Originally Posted by Xantenex
Okay you're getting heated for all the wrong reasons.

I think there are two scenarios going on.

1) A quest that you found and made active, which is what I'm talking about. If you have a quest that is active and urgent and you mess around for too long, then the quest ends and you fail the mission.

2) Which I think you are referencing, is a quest that you miss completely because you triggered some "Invisible line" and do something that ends the quest before you see it. Which literally happens all the time in games. It's a butterfly effect and it's done all the time. Like the Cat in Divinity. You reach this certain area in the map and the cat follows you till you get to another certain point and keep it or the cat dies. Elden ring did this too. It's an invisible line, but was impacted by your choice. There are giant games like this where tons of people miss something which is the point. It makes everybody's experience different based on your play style without min-maxing.
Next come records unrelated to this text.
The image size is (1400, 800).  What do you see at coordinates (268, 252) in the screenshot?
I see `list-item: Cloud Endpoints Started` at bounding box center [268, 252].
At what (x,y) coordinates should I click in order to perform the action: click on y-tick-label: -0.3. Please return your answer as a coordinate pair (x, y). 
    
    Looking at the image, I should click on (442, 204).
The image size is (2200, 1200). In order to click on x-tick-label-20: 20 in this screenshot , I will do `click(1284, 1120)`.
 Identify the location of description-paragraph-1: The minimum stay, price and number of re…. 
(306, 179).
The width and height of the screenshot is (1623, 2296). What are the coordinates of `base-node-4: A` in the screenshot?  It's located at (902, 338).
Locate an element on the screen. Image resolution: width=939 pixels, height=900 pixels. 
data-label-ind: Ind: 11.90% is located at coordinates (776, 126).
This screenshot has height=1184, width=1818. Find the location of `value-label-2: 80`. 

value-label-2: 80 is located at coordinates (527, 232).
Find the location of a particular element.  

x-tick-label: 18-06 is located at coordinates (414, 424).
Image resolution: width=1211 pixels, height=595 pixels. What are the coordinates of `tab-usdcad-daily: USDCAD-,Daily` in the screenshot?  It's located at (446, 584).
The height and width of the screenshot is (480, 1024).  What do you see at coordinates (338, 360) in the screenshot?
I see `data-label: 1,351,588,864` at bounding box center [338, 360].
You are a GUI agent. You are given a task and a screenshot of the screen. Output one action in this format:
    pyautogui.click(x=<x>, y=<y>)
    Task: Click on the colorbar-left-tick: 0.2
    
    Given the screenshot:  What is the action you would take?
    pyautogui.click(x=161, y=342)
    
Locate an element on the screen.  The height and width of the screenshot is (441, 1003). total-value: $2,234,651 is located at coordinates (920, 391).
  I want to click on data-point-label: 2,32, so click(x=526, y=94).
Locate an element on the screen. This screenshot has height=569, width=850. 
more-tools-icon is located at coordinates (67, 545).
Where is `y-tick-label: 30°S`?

As someone who plays DnD irl, our DM has told us after campaigns sometime that we missed hours of story he made because we chose a different path in the story. Are we mad? No. And that's content that we will literally never see.

This is a reloadable/replayable video game. Don't wanna miss something from an invisible trigger? Get a guide book.
1) What you are talking about isn't really want this thread or topic is about.

2) No, it doesn't...at all. I cannot even remember the last time I played a game where quests ended by themselves without explanation or had timed quests without the timing being clearly communicated to the player in terms of when it started and how long the player had to do the quest. That sort of stuff just does not happen in videogames...but even if they wanted to implement hidden timing mechanics the LEAST they could do is make them consistent. Not if you wait across the road you have infinite time but as soon as you cross the road you're on a very tight schedule without any explanation of when or why the change happened.

Also no, bad comparison...the progression of a videogame cannot be compared to a D&D tabletop game. Also any half decent DM would dop some clear hints about the kind of timing you have for specific quests.

Last edited by Darth_Trethon; 27/07/23 04:40 AM.